Some stations on "UK West" are experiencing longer connection times or buffering/reconnections
Incident Report for Broadcast Radio
Postmortem

We' sorry for the inconvenience caused by data centre issues earlier today.

This morning, a data centre engineer received an alarm that one of the hard drives in part of the the UKWest streaming infrastructure was degraded. This had no impact itself, but would require the drive to be replaced to prevent issues happening in the future. In the vast majority of server hardware, including here, hard drives can be “hot swapped”, meaning the hard drive can be replaced without having to shut down the server, or having some other noticeable impact.

The data centre engineer prepared a backup/mirror copy of the affected UKWest server, as a spare, in case any issues arose during the replacement. During this process, this spare server was prepared/configured onto the data centre's network.
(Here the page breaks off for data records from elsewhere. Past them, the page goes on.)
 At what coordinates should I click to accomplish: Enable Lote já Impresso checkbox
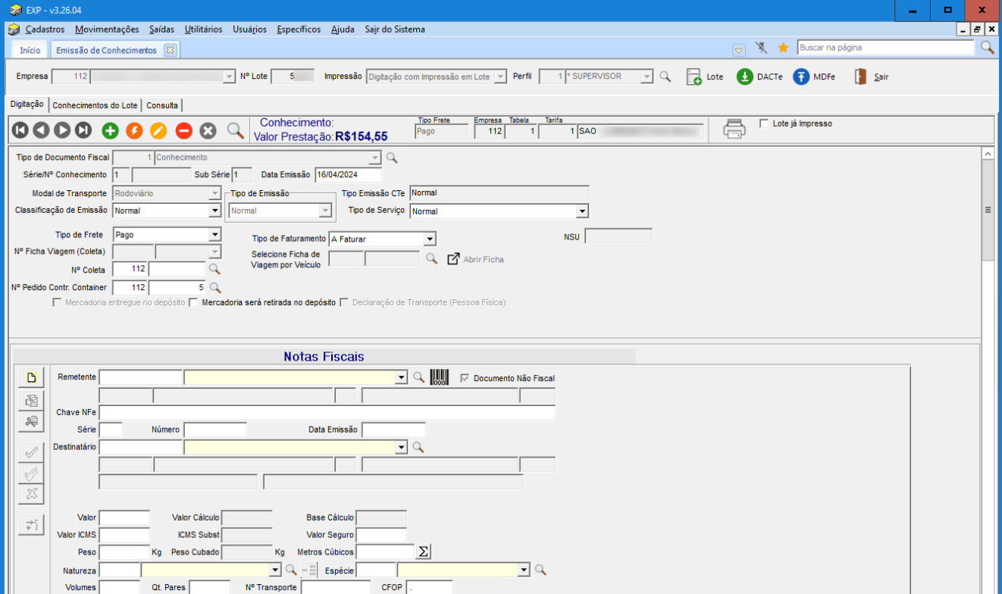[764, 123]
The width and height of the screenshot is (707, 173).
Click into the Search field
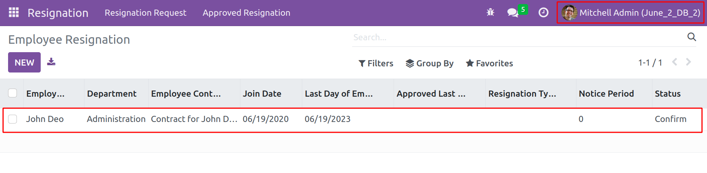518,37
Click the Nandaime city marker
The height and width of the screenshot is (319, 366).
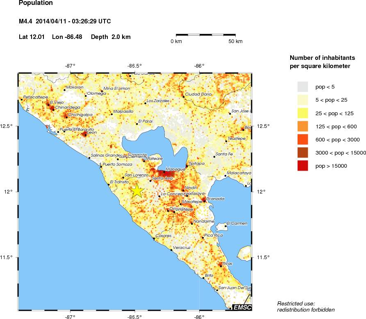click(192, 224)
However, the engineer mistakenly did not apply the correct firewall rules to the spare server - instead applying a default firewall policy. This policy only allowed traffic on ports 80 and 443.

Given its designation as a spare, as this new server had been configured with the same IP address as the UKWest server it would be replacing if needed, its firewall policy was pushed out to routers and devices across the data centre, which had the immediate and noticeable effect of blocking new connections to customer Icecast ports.
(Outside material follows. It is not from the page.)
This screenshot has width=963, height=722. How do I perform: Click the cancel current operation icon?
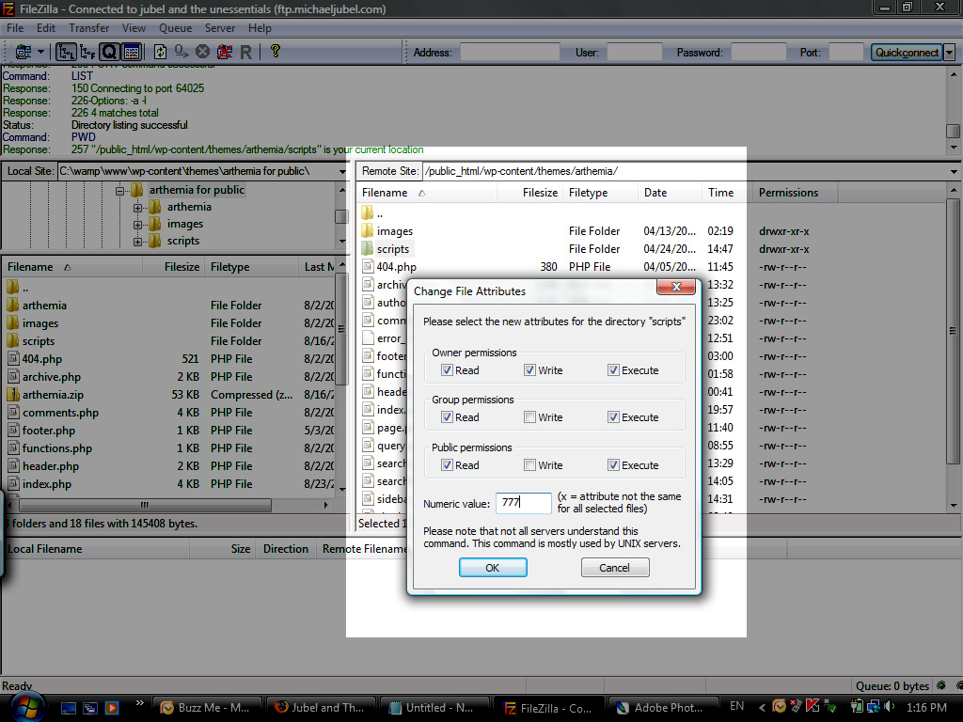pyautogui.click(x=202, y=52)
Following the restoration of the correct firewall rules, the data centre team have assured us that they will learn from this incident and adapt their processes to ensure this cannot happen again.

Posted Nov 23, 2023 - 13:23 GMT

Resolved
This incident has been resolved.
Posted Nov 23, 2023 - 10:54 GMT
Monitoring
A fix has been implemented and we are monitoring the results.
Posted Nov 23, 2023 - 10:45 GMT
Investigating
We're currently seeing a high number of streaming disconnections and reconnections on our UK West streaming Server.

We've are in direct contact with with the datacentre engineering team itself and they have confirmed they are are working on a networking and hosting connectivity issue with the datacentre that is affecting part of the infrastructure we are in.

Currently we are not expecting this to be a long duration and expect it to be resolved very shortly.
Posted Nov 23, 2023 - 10:35 GMT
This incident affected: Streaming, Web hosting, Apps and smart speaker skills (Streaming Services).